Let This Father’s Day
Be Your

Day of Showing
Appreciation For Him

Thus reads an article on the front page of The Cheyenne Citizen dated Sunday, June 15, 1930. The mast head notes, “The Paper that Reaches Every Citizen in Cheyenne and Fort Warren.”

Roughened hands, a stooped, toilworn figure – rundown heels and a shabby coat with frayed cuffs – days in the heating sun or the blighting cold – long hours of overtime when the irresponsible might gather and make merry – all of these things and much more must have been in the mind of the founder of Father’s Day. 

Daily these unsung heroes by the thousands, too often poorly fed and poorly clad, leave for the offices, banks, stores, mines and factories of this country to return in the evening to homes, often cheerless and ill-kept.

But finally, someone with vision saw with appreciation the things a Father has been doing. And so, this second Sunday in June was set aside as a day to do honor to Father for all he has sacrificed for mother and the children.

It is characteristic of the sentiment long given credence in America that Mother’s Day was established before it occurred to anyone Father must have his day too.

But as time goes on, Father’s Day is observed more and more, and finally it will take its place in the calendar where it should, and Father will be honored and acclaimed on the second Sunday in June as Mother is on the second Sunday in May.

Research shows several accounts of the origin of Father’s Day. Here’s one.

In reality, Father’s Day would not have reached the status it has today without the efforts of one woman, Sonora Smart Dodd. One of the reasons Dodd was so passionate about the holiday was she and her siblings were raised by a single father, William Jackson Smart.

Dodd was inspired to start a holiday for fathers after hearing a sermon at her church about Anna Jarvis’s effort to establish Mother’s Day.  

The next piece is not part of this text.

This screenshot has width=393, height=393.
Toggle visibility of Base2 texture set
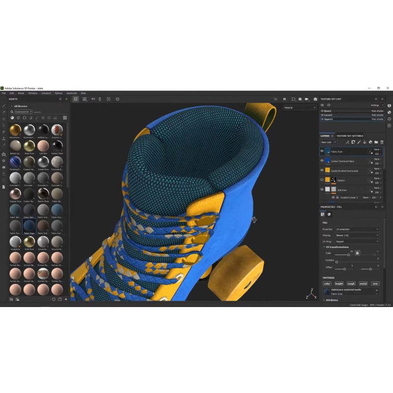[x=322, y=111]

After the sermon, Dodd approached her pastor and said she believed fathers deserved their own day of celebration. Her original idea was the holiday be held on June 5, her father’s birthday.

Instead, to provide more time to prepare sermons for the holiday, Dodd proposed the Father’s Day event be held on June 19, 1910, the third Sunday of the month. 

Dodd continued holding these celebrations in Spokane, Wash., for many years until she left to study art in Chicago. She resumed celebrations when she returned to Spokane in the 1930s. 

Based on Dodd’s efforts, several politicians attempted to formalize the holiday with little success. U.S. President Lyndon B. Johnson designated the celebration of Father’s Day with a presidential proclamation, and Father’s Day was made a national holiday in 1972 by President Richard M. Nixon.